Ständige Erreichbarkeit hat ernste Folgen

28.07.2016 • 14:04 Uhr / 2 Minuten Lesezeit
Jeder Dritte schaut auch im Urlaub auf seine Dienstmails. Für die Erholung ist das nicht unbedingt vorteilhaft.
Jeder Dritte schaut auch im Urlaub auf seine Dienstmails. Für die Erholung ist das nicht unbedingt vorteilhaft.

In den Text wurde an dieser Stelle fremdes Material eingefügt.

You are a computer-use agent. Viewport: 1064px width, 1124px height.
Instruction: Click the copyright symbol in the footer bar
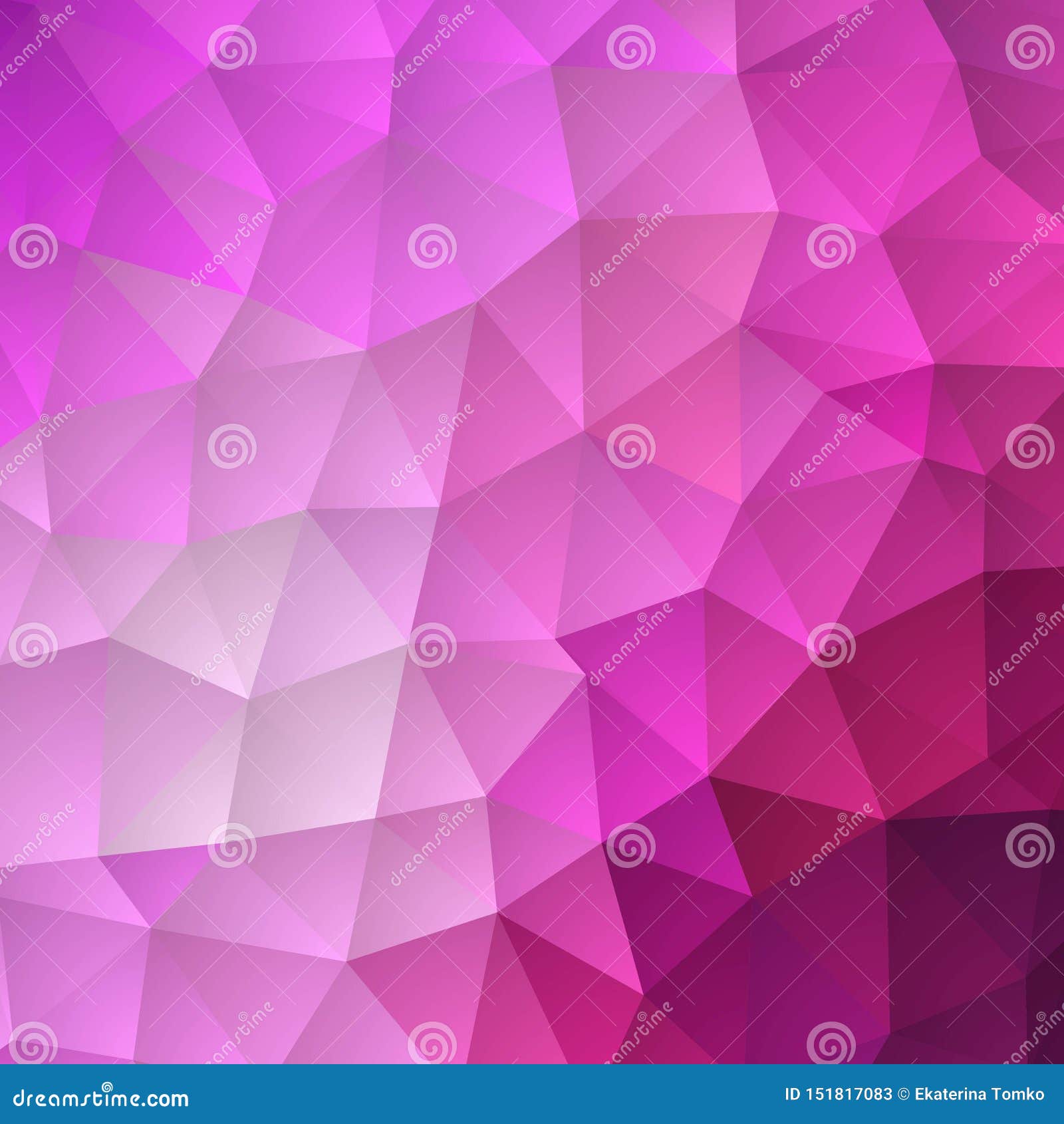[x=904, y=1093]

GESUNDHEIT. Viele schätzen die Flexibilität der Arbeitszeit. Doch sie hat auch seine ernsthaften Kehrseiten. Eine in Deutschland durchgeführte Umfrage des Meinungsforschungsinstituts YouGov ergab, dass fast jeder zweite Erwerbstätige nach Feierabend seine beruflichen E-Mails checkt. Etwa jeder Dritte hat in seinem letzten Urlaub mindestens einmal in die Dienstmails geschaut. Gleichzeitig stört es etwa 40 Prozent, wenn ihre Begleitung im Urlaub berufliche E-Mails liest. Dabei wird die ständige Erreichbarkeit auch nach Feierabend von etwa jedem Dritten als „eher“ oder „sehr belastend“ empfunden. Die ständige Erreichbarkeit hat noch mehr Schattenseiten als der genervte Partner. Die Folge sind stressbedingte Gesundheitsbeschwerden wie Bluthochdruck und psychische Beschwerden wie Ängstlichkeit, Schlafstörungen oder ernsthafte Krankheiten wie Depression. In den deutschen Gewerkschaften wird inzwischen ein Rechtsanspruch auf Nichterreichbarkeit diskutiert.